Top of Record extracts
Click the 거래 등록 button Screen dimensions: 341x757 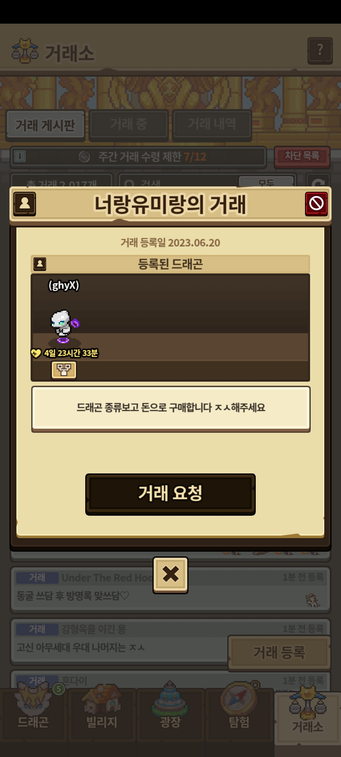[x=279, y=653]
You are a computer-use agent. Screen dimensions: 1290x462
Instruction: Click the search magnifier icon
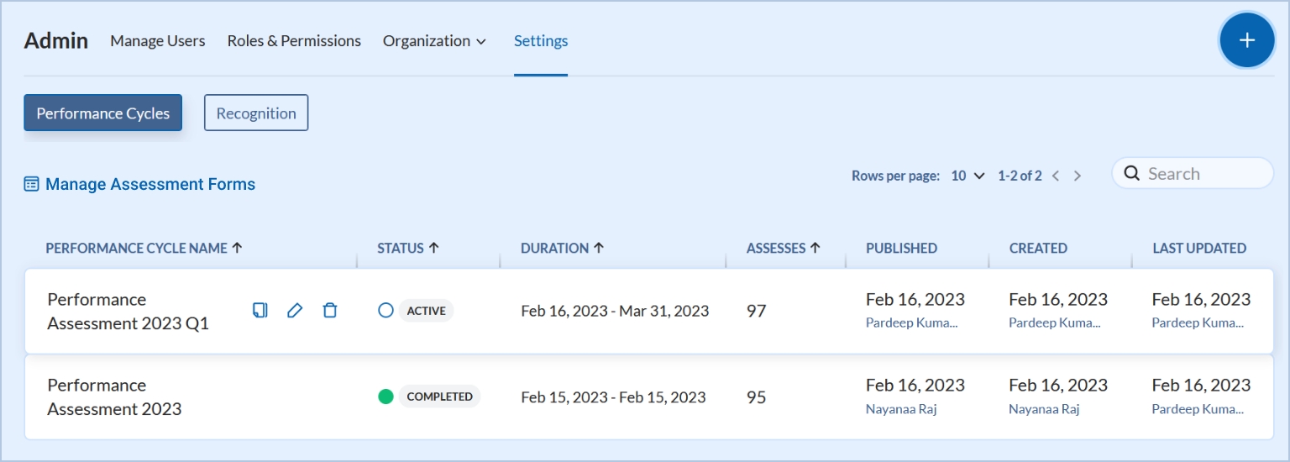pos(1131,174)
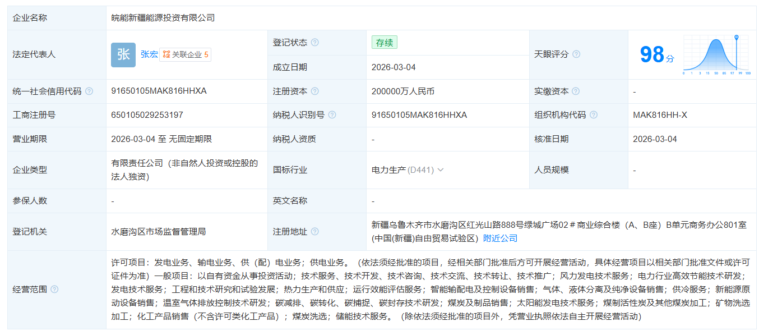
Task: Click the help icon next to 登记状态
Action: [x=315, y=42]

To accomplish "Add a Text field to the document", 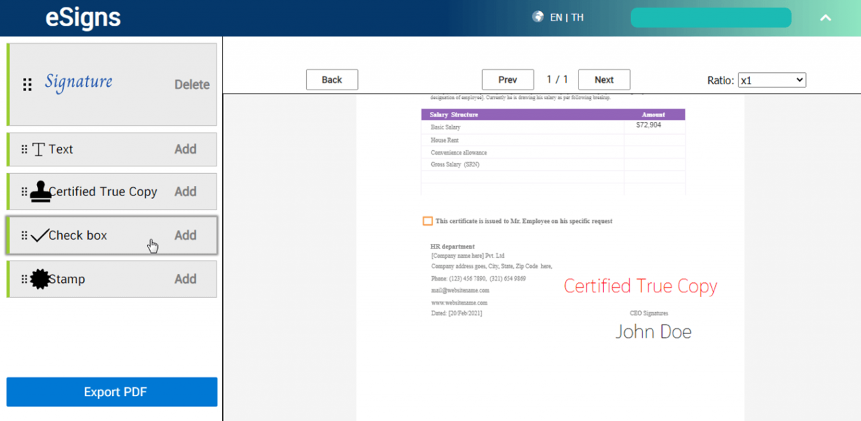I will [186, 149].
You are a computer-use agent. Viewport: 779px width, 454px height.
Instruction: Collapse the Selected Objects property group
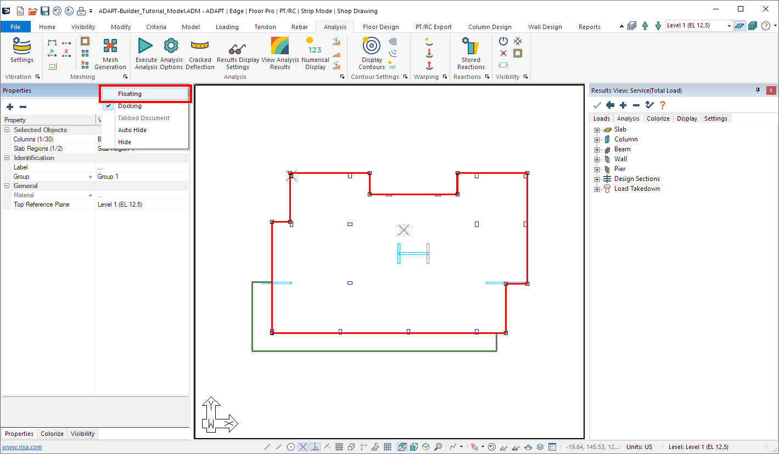[7, 130]
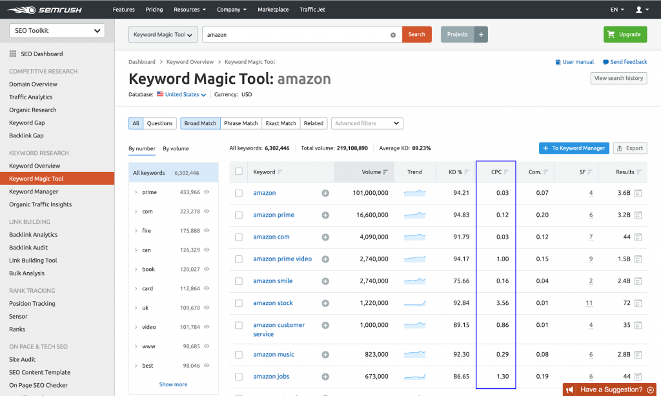Viewport: 661px width, 396px height.
Task: Hide the "prime" keyword group via eye icon
Action: 206,192
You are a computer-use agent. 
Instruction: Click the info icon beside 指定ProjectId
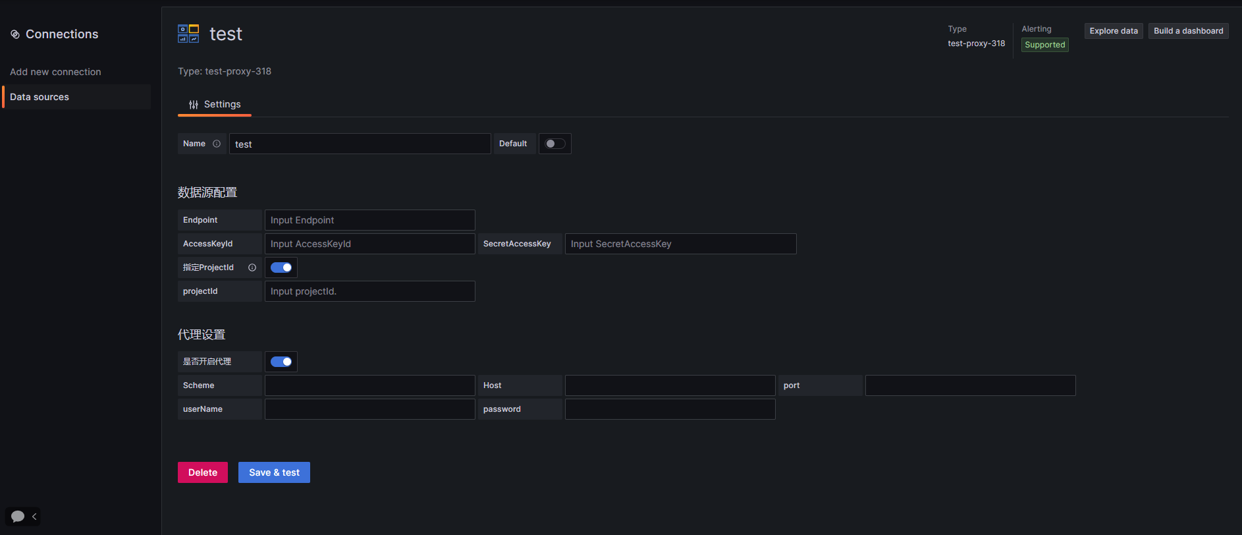252,268
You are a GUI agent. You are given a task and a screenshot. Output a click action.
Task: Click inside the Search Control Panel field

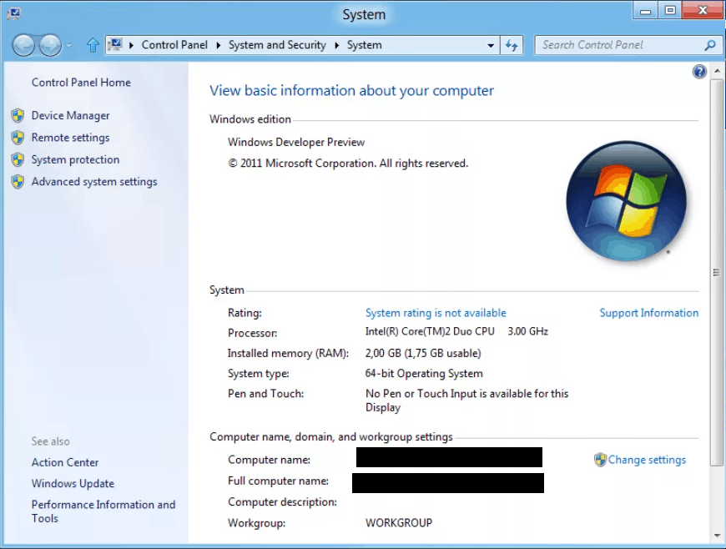(618, 45)
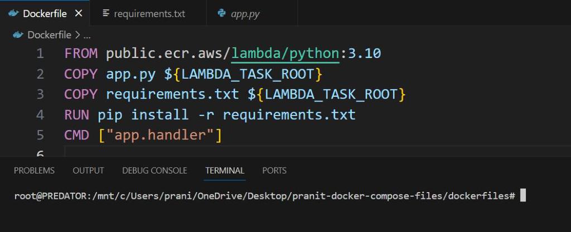
Task: Open the app.py editor tab
Action: (245, 13)
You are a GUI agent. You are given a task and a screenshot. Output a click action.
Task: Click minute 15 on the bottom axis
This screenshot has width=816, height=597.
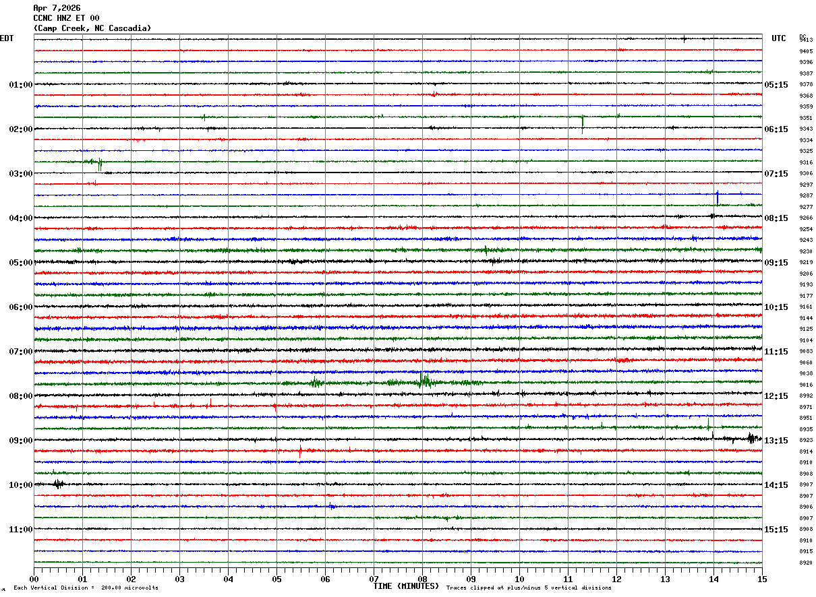pos(762,579)
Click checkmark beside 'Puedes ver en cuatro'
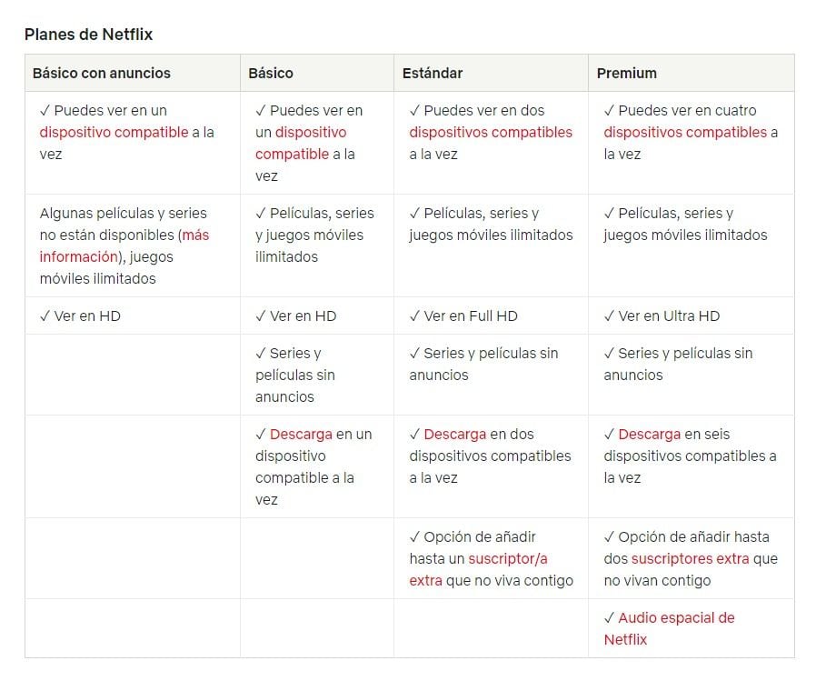The image size is (836, 681). pyautogui.click(x=609, y=110)
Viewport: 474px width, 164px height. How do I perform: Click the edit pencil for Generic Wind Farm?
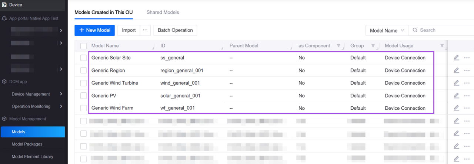point(456,108)
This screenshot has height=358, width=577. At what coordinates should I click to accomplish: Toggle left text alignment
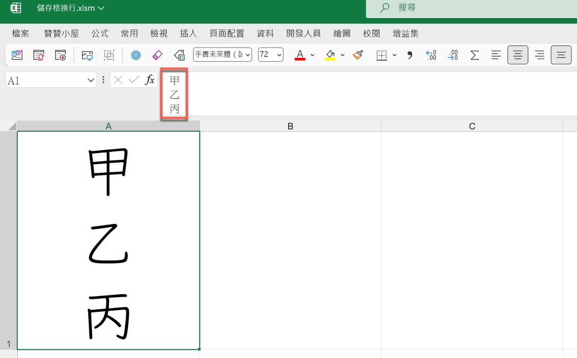[496, 54]
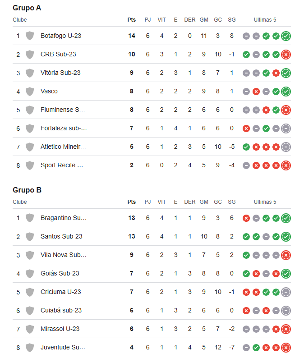Click Botafogo U-23 club shield icon
The height and width of the screenshot is (358, 304).
(30, 36)
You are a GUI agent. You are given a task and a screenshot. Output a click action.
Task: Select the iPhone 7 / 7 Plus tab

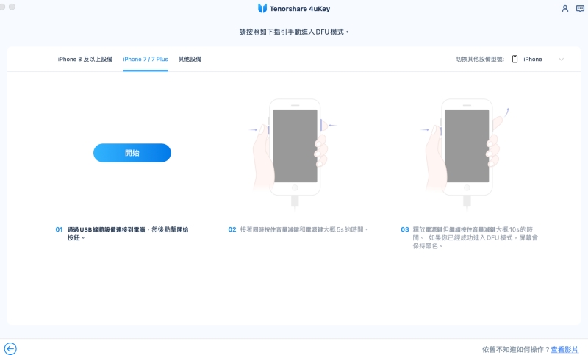pos(146,59)
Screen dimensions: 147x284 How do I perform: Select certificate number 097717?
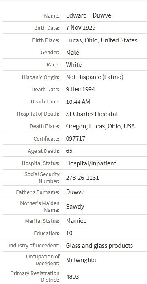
Bottom of Record extracts
■ Problem requirements ■
Word for word, give again the lines from the line with "This screenshot has height=358, width=577." through the end of the records above, with both ends included and the pictures left out.

■ Task answer ■
This screenshot has height=358, width=577. At what coordinates should I click to accomplish: Toggle left text alignment
[496, 54]
Click Botafogo U-23 club shield icon
The height and width of the screenshot is (358, 304).
(30, 36)
You are a GUI agent. You are given a task and a screenshot. Output a click action.
Task: Select the iPhone 7 / 7 Plus tab

pos(146,59)
Screen dimensions: 147x284 How do I perform: Select certificate number 097717?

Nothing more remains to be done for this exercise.